Dalla pagina sui Girl Band di Piero Scaruffi
(Translation by/ Tradotto da Pierluigi Napoli

Il quartetto irlandese Girl Band, guidato dal cantante Dara Kiely e dal chitarrista Alan Duggan, ha debuttato con l’EP France 98 (2012) e una manciata di singoli, inclusa la "danza moderna" Pere Ubu-iana di sei minuti di Lawman (2014), The Cha Cha Cha (2014) e De Bom Bom (2014), che sono stati in seguito raccolti sull’EP The Early Years (2015) insieme a una cover di Why They Hide Their Bodies Under My Garage di Blawan.

Il primo album, Holding Hands with Jamie (Rough Trade, 2015), e’ un saggio di accoppiamento del coesivo con l’abrasivo sulla scia del noise-rock degli anni ‘90. Umbongo apre con la chitarra di Duggan che imita il riff di Telstar dei Tornados mentre il batterista Adam Faulkner scatena un bombardamento quasi grindcore, e termina con un muro di distorsione. Il crescendo catastrofico di Pears For Lunch decolla ed entra in un’orbita Neu-iana. Baloo, il vertice dell’album, e’ una danza voodoo industriale che nasce da una folle miscela di Pere Ubu e Cramps. Secondo a poca distanza e’ Paul di sette minuti, un altro brano propulsivo che suona come una jam tra i Fall e i Neu, solo piu’ selvaggia, e che esplode in un caos Boredoms-iano. Un terzo incontro di isteria si materializza nel frenetico esorcismo tribale di The Witch Dr. Nel frattempo, l’album ha servito la ballata danneggiata In Plastic, il girotondo infantile di Texting An Alien e il missile punk The Last Riddler. La suite mutante di otto minuti Fucking Butter (una recitazione su un caotico noise strumentale) suona come una lunga variazione sul loro singolo Lawman. La batteria di Faulkner e’ la vera protagonista dell’album.

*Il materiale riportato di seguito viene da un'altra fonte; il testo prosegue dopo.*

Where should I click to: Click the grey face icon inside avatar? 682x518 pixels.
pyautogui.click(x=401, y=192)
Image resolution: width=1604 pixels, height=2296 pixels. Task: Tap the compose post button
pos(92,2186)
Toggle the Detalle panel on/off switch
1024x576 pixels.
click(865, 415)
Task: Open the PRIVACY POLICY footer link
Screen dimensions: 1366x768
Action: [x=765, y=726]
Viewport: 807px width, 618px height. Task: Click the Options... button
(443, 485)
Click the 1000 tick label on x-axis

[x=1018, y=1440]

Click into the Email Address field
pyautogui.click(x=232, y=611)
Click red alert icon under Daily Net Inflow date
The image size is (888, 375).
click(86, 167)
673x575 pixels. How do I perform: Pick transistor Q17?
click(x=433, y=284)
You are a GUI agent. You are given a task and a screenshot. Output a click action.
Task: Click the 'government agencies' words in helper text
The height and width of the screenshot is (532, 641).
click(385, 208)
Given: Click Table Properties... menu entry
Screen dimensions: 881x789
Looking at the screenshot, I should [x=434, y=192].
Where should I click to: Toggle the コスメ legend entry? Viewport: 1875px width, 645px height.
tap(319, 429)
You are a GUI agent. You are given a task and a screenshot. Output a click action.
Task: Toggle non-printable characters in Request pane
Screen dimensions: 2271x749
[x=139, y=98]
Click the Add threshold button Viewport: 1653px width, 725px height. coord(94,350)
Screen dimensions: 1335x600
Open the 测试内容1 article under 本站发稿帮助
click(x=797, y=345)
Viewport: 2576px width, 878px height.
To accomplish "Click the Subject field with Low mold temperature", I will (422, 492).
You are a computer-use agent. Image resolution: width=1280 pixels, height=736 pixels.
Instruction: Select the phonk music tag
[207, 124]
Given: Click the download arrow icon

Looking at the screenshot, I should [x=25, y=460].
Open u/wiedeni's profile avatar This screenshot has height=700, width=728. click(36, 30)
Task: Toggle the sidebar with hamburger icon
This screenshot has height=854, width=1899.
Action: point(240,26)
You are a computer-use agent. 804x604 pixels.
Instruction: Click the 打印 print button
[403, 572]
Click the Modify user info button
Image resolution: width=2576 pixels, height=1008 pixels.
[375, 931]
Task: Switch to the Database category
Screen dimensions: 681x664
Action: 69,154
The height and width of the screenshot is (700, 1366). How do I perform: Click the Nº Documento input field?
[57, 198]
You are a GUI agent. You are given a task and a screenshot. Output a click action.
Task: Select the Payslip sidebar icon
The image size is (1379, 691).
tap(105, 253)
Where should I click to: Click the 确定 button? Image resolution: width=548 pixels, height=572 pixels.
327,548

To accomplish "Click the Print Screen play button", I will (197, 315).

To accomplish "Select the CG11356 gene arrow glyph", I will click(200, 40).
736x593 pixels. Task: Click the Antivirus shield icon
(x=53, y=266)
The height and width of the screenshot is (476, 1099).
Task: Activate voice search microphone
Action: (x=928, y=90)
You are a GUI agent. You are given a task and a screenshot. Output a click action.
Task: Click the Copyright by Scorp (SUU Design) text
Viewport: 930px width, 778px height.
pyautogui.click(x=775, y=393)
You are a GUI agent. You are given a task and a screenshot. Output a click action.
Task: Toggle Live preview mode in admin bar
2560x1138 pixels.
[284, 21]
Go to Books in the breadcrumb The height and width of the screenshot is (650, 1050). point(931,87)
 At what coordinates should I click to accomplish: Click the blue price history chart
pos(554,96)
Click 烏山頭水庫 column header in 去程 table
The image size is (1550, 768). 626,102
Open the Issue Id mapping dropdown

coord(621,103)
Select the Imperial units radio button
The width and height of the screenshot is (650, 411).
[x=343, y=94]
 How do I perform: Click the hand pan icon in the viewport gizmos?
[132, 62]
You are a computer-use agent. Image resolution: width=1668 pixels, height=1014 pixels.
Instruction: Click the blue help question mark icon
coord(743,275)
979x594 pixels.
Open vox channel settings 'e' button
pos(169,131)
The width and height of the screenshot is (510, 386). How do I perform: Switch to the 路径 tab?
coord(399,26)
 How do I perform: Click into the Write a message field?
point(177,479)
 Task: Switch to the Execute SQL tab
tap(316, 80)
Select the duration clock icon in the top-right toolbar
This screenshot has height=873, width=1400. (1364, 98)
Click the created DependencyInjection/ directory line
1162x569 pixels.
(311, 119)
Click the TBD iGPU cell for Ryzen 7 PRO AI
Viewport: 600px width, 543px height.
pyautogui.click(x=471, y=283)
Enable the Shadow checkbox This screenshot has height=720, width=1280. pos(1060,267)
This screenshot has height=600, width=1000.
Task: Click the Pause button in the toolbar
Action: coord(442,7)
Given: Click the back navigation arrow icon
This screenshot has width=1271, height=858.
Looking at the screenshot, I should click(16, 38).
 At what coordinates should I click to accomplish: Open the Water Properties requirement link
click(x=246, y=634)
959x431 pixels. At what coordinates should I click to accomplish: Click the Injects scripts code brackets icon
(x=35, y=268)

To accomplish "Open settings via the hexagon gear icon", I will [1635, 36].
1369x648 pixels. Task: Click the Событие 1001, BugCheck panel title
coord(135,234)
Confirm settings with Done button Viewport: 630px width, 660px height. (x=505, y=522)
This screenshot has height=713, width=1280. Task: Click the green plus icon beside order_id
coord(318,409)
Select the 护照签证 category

The Talkies (Rough Trade, 2019) non confeziona la stessa potenza. Kiely risulta verboso perfino per gli standard di Mark E Smith dei Fall (il cantante al quale somiglia di piu’) in canzoni come Going Norway e Salmon Of Knowledge. Una follia sonora divora il fondamento logico per Couch Combover e Aibohphobia suona come una ninnananna perduta di Syd Barrett. La combinazione tra recitazione psicotica e paesaggio sonoro alieno in canzoni come Amygdela si collocano da qualche parte tra i Pere Ubu e i Jesus Lizard. E’ andata perduta, invece, la propulsione a razzo del primo album, rimpiazzata da concetti piu’ profondi, come la galoppata di Caveat sotto urla maniacali e distorsione. Prefab Castle, di sette minuti, inizia con un languore psichedelico ma in seguito raccoglie fervore industriale sino a collassare in un palude di chitarre atonali. L’interazione del quartetto splende in Shoulderblades, di sei minuti, nella quale il folle farneticare del cantante si scontra con un prolungato rumore di livello industriale fino ad essere inghiottito in una oscura fornace fredda; ma anche nel breve intermezzo strumentale Akineton, un picco di genio cinematografico che sfortunatamente e’ lasciato incompiuto. Nel complesso questo secondo album e’ di qualita’ superiore al primo, specialmente nelle parti di chitarra, e la batteria e’ meno impetuosa ma piu’ intelletuale. Il cantato rimane una vittoria a meta’. Non essendo un granche’ come cantante, Kiely per lo piu’ parla e grida. Ma, dopo tutto, questa non e’ musica per crooner pop o tenori dell’opera.